_EXERCISE_:
From the listing below, extract every line in which the word "computer" appears.

---------- MATERIAL FOR THIS EXERCISE ----------

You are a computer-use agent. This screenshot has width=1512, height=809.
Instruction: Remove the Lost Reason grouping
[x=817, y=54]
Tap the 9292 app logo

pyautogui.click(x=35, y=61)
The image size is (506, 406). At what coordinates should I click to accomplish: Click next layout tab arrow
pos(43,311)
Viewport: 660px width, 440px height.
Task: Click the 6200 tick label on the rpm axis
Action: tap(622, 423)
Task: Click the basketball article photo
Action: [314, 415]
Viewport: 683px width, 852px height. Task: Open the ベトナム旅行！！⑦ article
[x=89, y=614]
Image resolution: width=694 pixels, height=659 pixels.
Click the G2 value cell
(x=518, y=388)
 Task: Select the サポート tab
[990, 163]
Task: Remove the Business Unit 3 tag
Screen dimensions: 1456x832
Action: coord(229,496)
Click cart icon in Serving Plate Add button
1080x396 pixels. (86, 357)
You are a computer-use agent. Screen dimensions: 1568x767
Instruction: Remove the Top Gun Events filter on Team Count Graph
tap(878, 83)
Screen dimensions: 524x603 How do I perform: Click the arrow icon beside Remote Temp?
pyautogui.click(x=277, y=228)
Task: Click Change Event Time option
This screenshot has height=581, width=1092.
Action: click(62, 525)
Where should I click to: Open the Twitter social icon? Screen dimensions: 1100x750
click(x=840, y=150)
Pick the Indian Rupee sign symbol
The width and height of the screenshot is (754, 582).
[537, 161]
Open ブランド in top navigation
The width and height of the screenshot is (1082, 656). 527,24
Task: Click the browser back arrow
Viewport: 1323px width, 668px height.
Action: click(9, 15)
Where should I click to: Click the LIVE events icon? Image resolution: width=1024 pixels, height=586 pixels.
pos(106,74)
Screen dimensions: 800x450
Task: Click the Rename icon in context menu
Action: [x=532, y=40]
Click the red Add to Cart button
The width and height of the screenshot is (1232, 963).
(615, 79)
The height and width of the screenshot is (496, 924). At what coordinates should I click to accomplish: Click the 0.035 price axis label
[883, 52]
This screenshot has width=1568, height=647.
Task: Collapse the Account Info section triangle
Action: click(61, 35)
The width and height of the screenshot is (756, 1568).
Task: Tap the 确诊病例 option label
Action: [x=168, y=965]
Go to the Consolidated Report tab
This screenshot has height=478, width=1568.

----------

_WRITTEN ANSWER_:
You are a computer-use agent. This screenshot has width=1512, height=809.
You are a computer-use agent. Screen dimensions: 1568x767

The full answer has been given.